Als besonders hörenswert stellen sich schnelle Songs wie „Schwarzes Brett“ und „Rückwärts verliebt“ heraus, in denen gern rauere Töne angeschlagen und wildere Klänge produziert werden und durchaus Parallelen zu Pascow entdeckt werden können. Ruhigere Titel wie „Watt“ erzeugen zwar starke Schnipo-Schranke-Assoziationen, klingen jedoch vergleichsweise schwach und mildern den starken Gesamteindruck des Albums eher ab.

Doch Liebe Frau Gesangsverein sollten weder auf Vergleiche mit soundverwandten Bands, noch auf ihre Frau am Mikrofon reduziert werden.
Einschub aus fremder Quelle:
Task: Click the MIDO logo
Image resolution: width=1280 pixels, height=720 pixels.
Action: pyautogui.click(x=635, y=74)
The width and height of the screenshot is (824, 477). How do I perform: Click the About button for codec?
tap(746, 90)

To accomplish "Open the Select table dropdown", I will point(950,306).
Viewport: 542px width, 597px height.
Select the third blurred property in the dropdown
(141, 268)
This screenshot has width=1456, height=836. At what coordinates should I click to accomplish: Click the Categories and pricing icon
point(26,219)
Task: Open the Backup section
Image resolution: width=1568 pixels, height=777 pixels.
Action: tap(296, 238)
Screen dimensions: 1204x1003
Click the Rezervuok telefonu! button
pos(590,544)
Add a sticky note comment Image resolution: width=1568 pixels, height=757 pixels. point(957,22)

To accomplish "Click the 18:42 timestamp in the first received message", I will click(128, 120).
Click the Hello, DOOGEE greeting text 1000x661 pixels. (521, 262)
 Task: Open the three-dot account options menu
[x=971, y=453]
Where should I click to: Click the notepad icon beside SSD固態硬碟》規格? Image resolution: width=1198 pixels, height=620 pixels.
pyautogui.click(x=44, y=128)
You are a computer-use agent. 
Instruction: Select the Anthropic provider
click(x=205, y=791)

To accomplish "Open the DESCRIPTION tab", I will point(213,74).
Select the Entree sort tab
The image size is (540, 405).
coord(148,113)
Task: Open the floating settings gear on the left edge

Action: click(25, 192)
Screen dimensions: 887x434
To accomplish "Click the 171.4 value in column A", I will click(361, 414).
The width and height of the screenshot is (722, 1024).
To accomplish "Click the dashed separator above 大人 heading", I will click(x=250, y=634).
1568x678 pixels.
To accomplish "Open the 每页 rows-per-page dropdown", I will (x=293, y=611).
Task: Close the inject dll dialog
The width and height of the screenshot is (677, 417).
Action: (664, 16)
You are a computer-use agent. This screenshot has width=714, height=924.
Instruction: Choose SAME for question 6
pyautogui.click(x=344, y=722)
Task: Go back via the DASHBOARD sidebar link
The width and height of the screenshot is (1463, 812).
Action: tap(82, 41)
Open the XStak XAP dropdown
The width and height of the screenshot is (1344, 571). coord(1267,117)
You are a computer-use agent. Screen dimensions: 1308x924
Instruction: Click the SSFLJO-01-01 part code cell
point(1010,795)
Sie bewegen sich selbstbewusst im vielbespielten Genre und erschaffen ein gelungenes Erstlingswerk, das vor allem mit musikalischen und inhaltlichen Ambivalenzen, wütender Verletzlichkeit, wortgewandten Intellekt und bissigen Sound überzeugt.

Fazit

7.1
Wertung

Liebe Frau Gesangsverein gebührt nicht nur wegen ihres grandiosen Bandnamens Ehre:  Laut, wütend, kapitulierend, berührend, witzig, authentisch und vor allem klug bereichern sie mit ihrem Debüt „Nackt“ die Punk-Rock-Szene. Bitte mehr davon!